§ **Activity**: An exact copy of every record, with no pictures, please.

━━ Dataset

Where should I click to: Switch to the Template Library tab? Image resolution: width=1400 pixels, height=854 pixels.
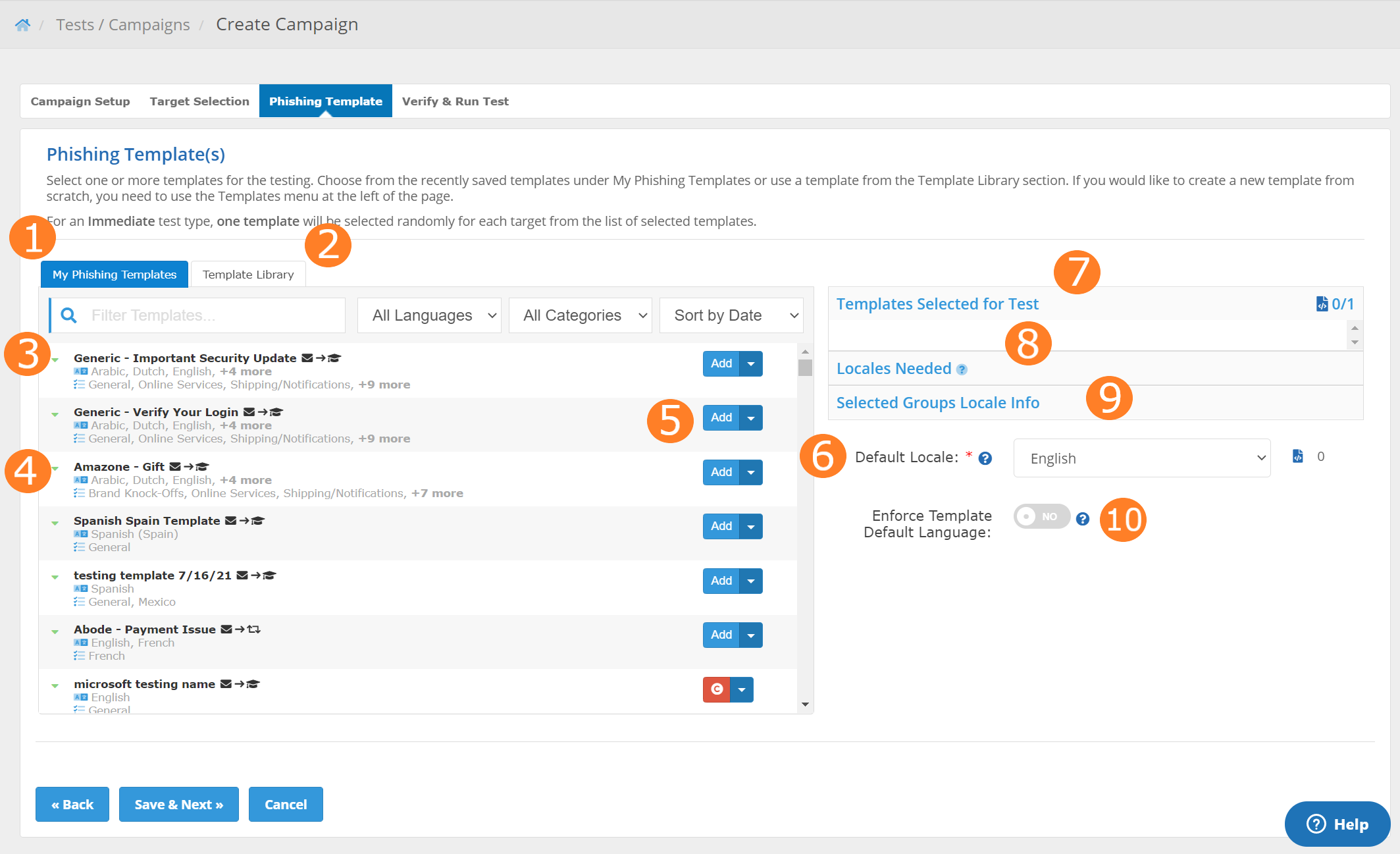[248, 274]
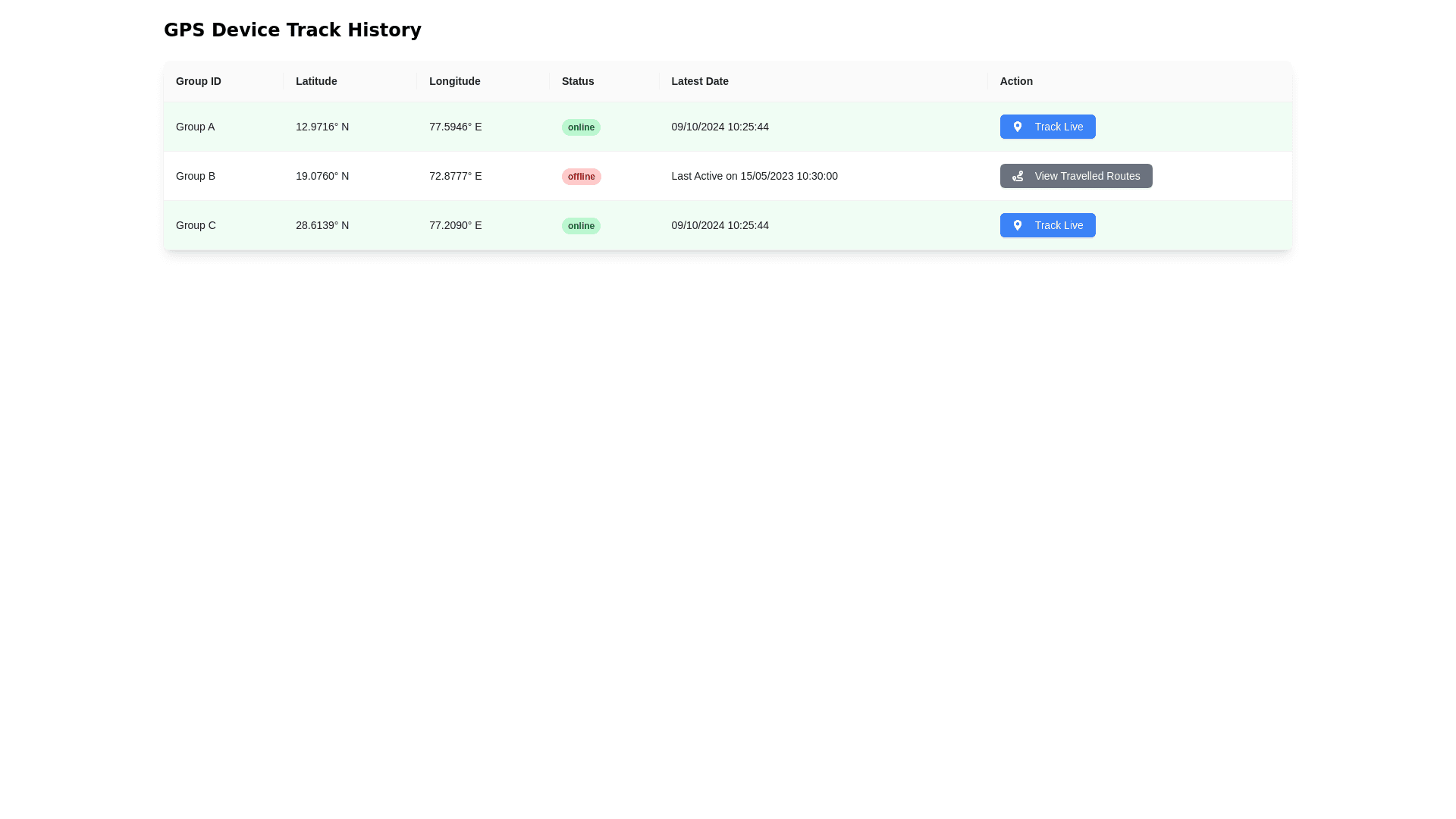The image size is (1456, 819).
Task: Click the map pin icon in Group A row
Action: tap(1017, 127)
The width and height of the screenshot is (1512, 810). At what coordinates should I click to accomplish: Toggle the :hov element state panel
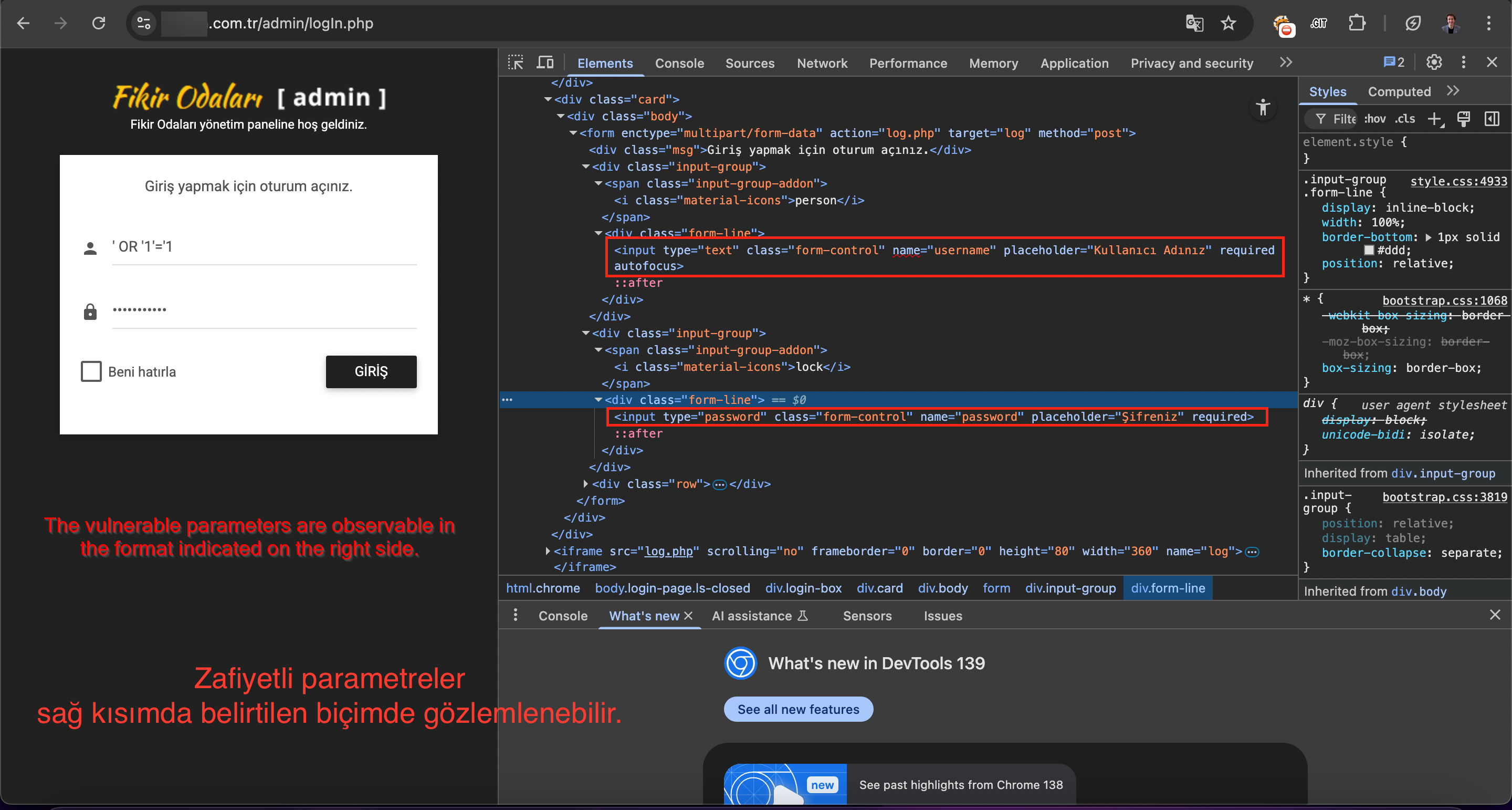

━━━━

§ **Result of this exercise**:
Where should I click to: Switch to the Template Library tab? Image resolution: width=1400 pixels, height=854 pixels.
[248, 274]
The image size is (1456, 819).
Task: Click the map pin icon in Group A row
Action: tap(1017, 127)
The width and height of the screenshot is (1512, 810). At what coordinates should I click to accomplish: Toggle the :hov element state panel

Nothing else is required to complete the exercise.